By the time they returned to Kunming the next day, Bertie had already made up his mind that he was not going to succeed in his quest for a living dinosaur in China, not through this contact anyway. He had received more emails from China Jack urging him to transfer the money. It all seemed like too much pressure. Two weeks later, when Hua telephoned him with the results of the DNA test on Jack’s hair, all was confirmed. He was not a scientist, but a former General in the Chinese army. He had previously sold a fake painting to an unsuspecting auction house in Sydney, and had tried to pass off a counterfeit Ming vase to an American collector. In fact, his nickname in the criminal world was Fake Jack.
And Bertie was a little wiser, no poorer, but not closer to the end of his quest. Beatrice’s birthday was less than a week away.
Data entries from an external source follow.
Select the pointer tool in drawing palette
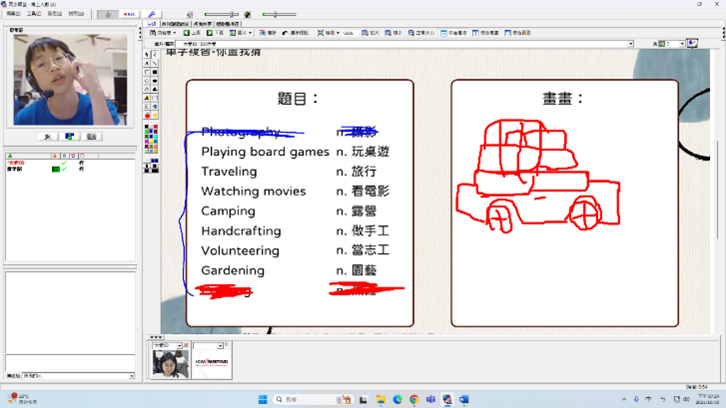 147,54
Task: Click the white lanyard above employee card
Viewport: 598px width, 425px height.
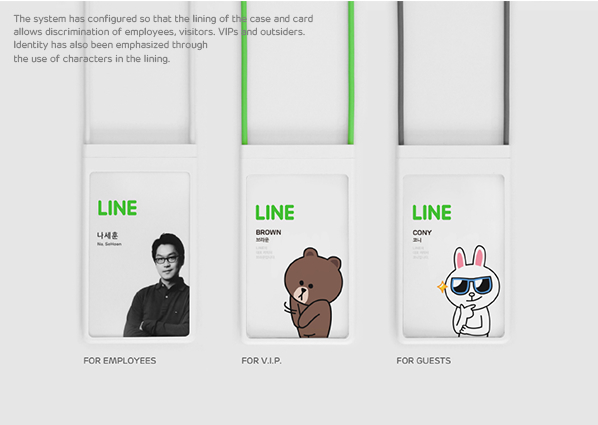Action: (x=87, y=72)
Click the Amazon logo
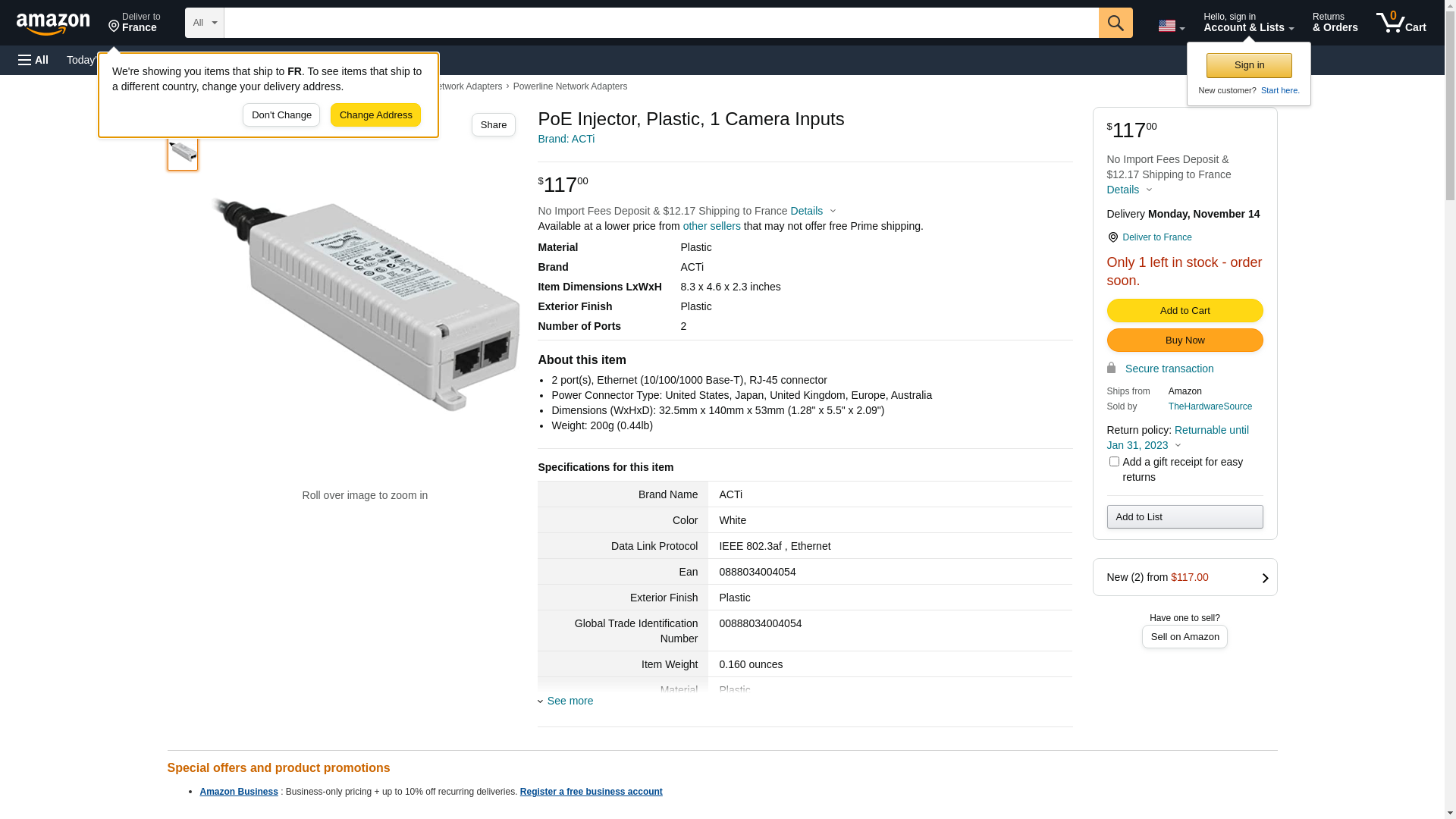Viewport: 1456px width, 819px height. [x=53, y=24]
The queen was asking him if he wanted help gift wrapping his present. He had to hide in his bedroom for fear of bumping into Beatrice and admitting his failure.
He woke up at 5am. The birds were singing in the palace garden. He looked out the window and saw that the sky was dark blue. He could not see any stars, but he could imagine them, millions of lightyears away. Somewhere, out there, there must be a plant of the dinosaurs, he thought. Surely the earth was not the only place in the universe where lizards had grown to the size of houses?
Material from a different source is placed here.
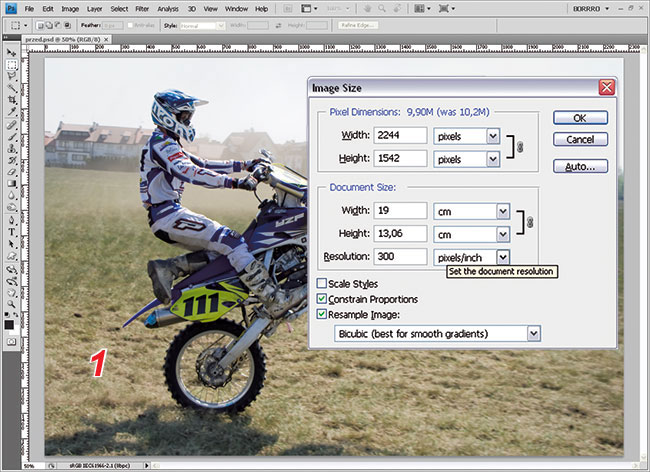Image resolution: width=650 pixels, height=472 pixels.
Task: Click the Photoshop logo icon
Action: point(11,8)
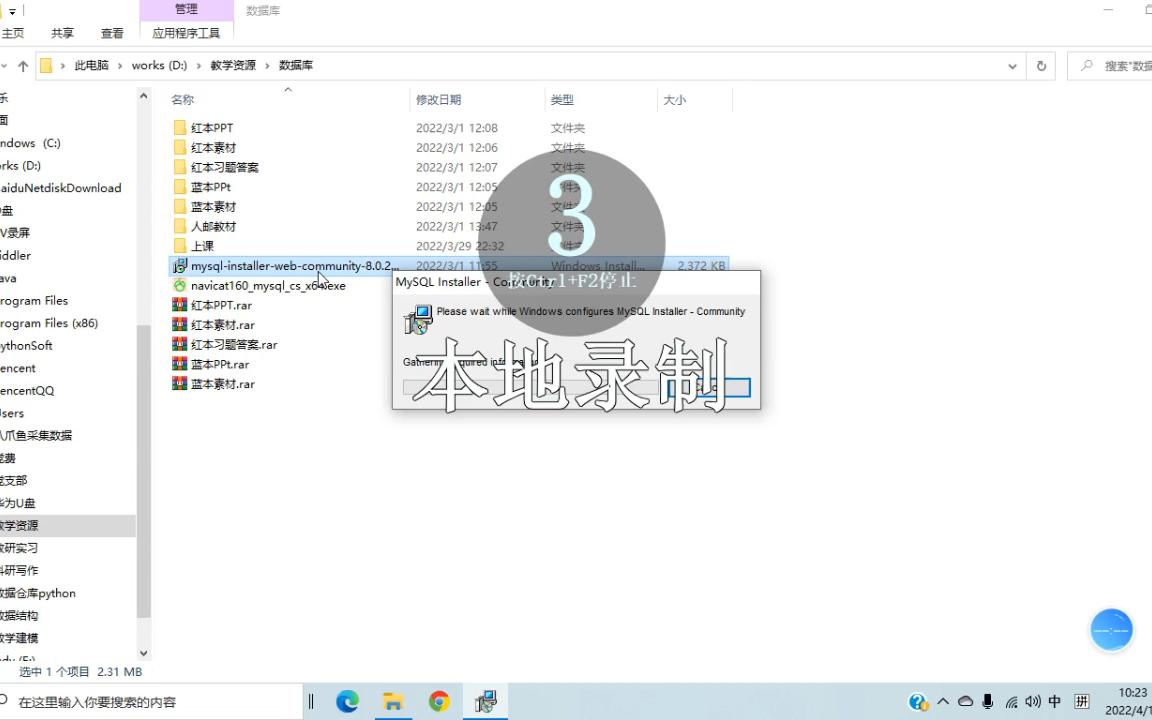Launch Google Chrome from the taskbar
“I wonder,” thought Bertie. “It’s a million to one chance but – sometimes a lucky number has to come up, doesn’t it?” Because this was not Bertie’s first quest, nor his strangest. If you are familiar with his stories, you will know that once, while travelling across Siberia, he met a certain Tarragona who was posing as a Mongolia Princess. In the end, Bertie discovered that she had a broken down space ship in the Gobi Desert. He gave her a diamond which she needed to power it back home to meet her fiancé. Tarragona had said that if he ever needed something from the other side of the universe, he should try calling her special number. It was very long, and had the prefix 00936754. She could not guarantee to pick up the signal – they could not always monitor earth, but there was a chance, just a chance…
Bertie had to keep dialling throughout the day. He only reached her at 9pm in the evening.
“So Bertie, your lovely Beatrice wants a pet dinosaur for her birthday. Well, well, well. I recall she was helping out at the donkey sanctuary, but this is something else all together.”
“Yes, rather a vegetarian one please. We don’t want to do the remake of Jurassic Park.”
A few days later, the day arrived. It was Beatrice’s birthday. She wasn’t having a party, just a little day out with Bertie. He didn’t say where they were going – it was to be a surprise. They drove out the palace, and out of the city.
“Oh how wonderful. Are we going to the seaside?” Asked Beatrice.
“No,” said Bertie mysteriously.
“A little village in the country?”
“No, keep guessing.”
At last they turned off the road at a sign that said, “Safari Park.” Beatrice clapped her hands and said, “Oh that’s perfect. You are so lovely Bertie. You always know better than me what I want to do.”
“Well be prepared for a surprise,” said Bertie, as they drove through the VIP entrance and up to the lodge.
Beatrice had to close her eyes as she walked through the gate of a new compound with a high log fence. Whatever was inside was a closely guarded secret.
“You can look now,” said Bertie.
And when she did, she saw the cutest, stubby legged, slightly clumsy, but totally adorable baby stegosaurus.